Thursday, January 17, 2008

"An extremely conservative priesthood and hierarchy"

My workplace has access to the full text Time archives back to 1923, so today when some construction workers accidentally broke into a gas line and we all had to evacuate the lab, I went to the library and looked up all articles from 1968 mentioning the phrase "Humanae Vitae". (Wouldn't you?) This turned up exactly the sort of article I expected from Time-- there's much I could say but others have said it better. I just want to quote this astonishing sentence, speculating on the effects of that encyclical:
In some areas of the church with an extremely conservative priesthood and hierarchy, such as Los Angeles or much of Great Britain, it is probable that there will be countless quiet, unannounced defections from the church.
Yes, dear reader, that is what Time Magazine said. Great Britain and Los Angeles in 1968 were apparently reputed to have "an extremely conservative priesthood and hierarchy."

What happened???

3 comments:

Kellen said...

I'm not Catholic and not familiar with that section of history, so I'm just shooting in the dark here.

The most obvious possibility would be Time's prediction: were there "countless quiet, unannounced defections from the church"?

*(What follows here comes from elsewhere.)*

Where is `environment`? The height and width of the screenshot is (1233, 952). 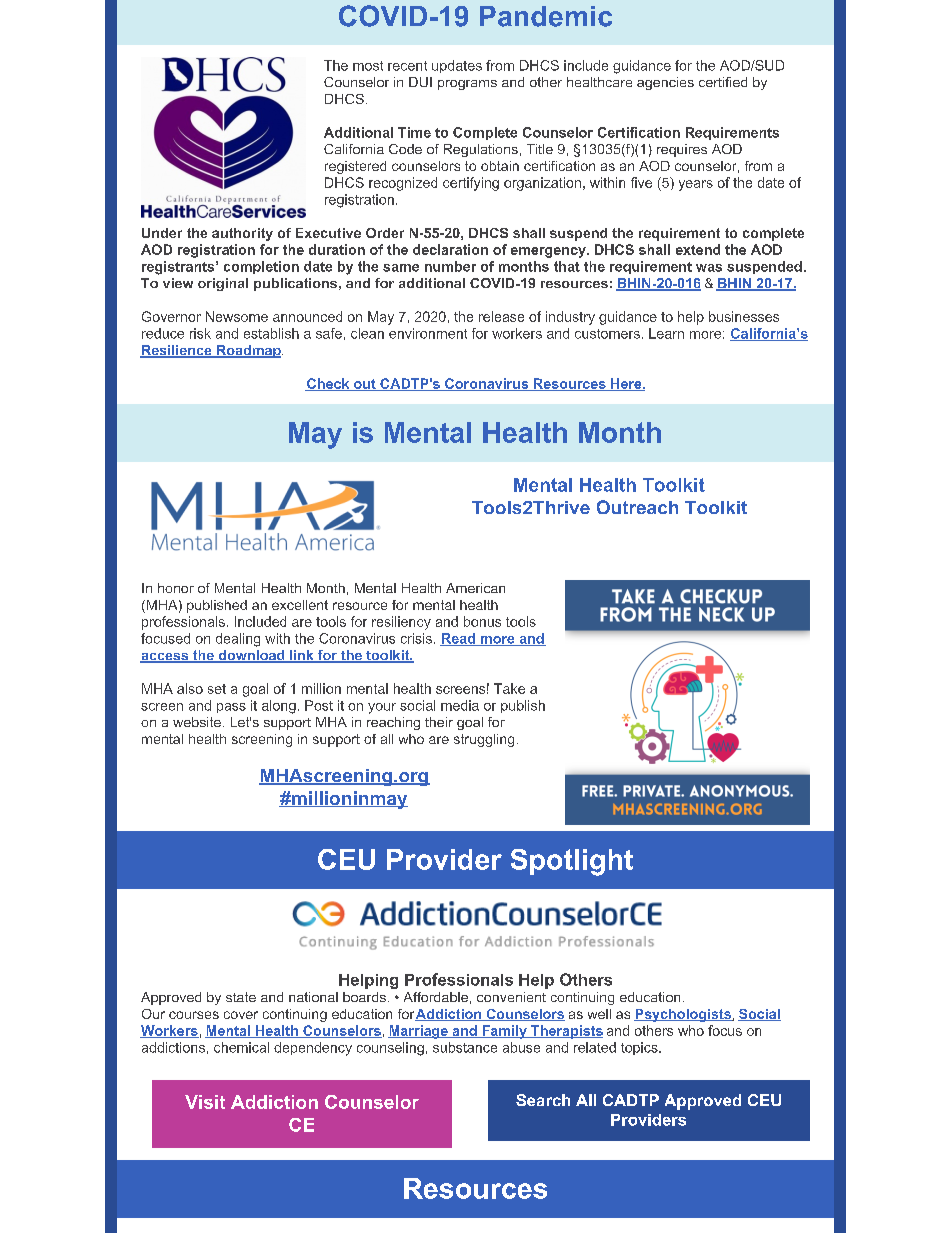
environment is located at coordinates (428, 333).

Or perhaps their "extreme" conservatism caused the attitude post-Vatican II to be very reactionary, much more towards [over]zealous reform?

Adrienne said...

You first have to ask who decided they were conservative to begin with. The main point is this: we don't have conservative Catholics or liberal Catholics-----we just have Catholics.

eulogos said...

Adrienne, that is either naive or disingenuous.

You could say that anyone who doesn't agree with all of the theological and moral teachings of the CCC is not a Catholic, but then you would have to say some Catholic bishops are not Catholics. And, I think, the majority of Catholics in the United States. Probably the majority of Catholics who attend mass regularly in the United States.

Even within the limits of orthodoxy there would be differences in opinions about how orthodoxy should be guarded, about liturgy, about popular devotions.

Liberal and conservative are difficult enough to define for political purposes. They don't fit ecclesiastical matters very well. But there is certainly a spectrum of opinion within Catholicism. I think there are some opinions I could say are definitely "not Catholic," but I wouldn't be so quick to say that the holders of those opinions "aren't Catholics."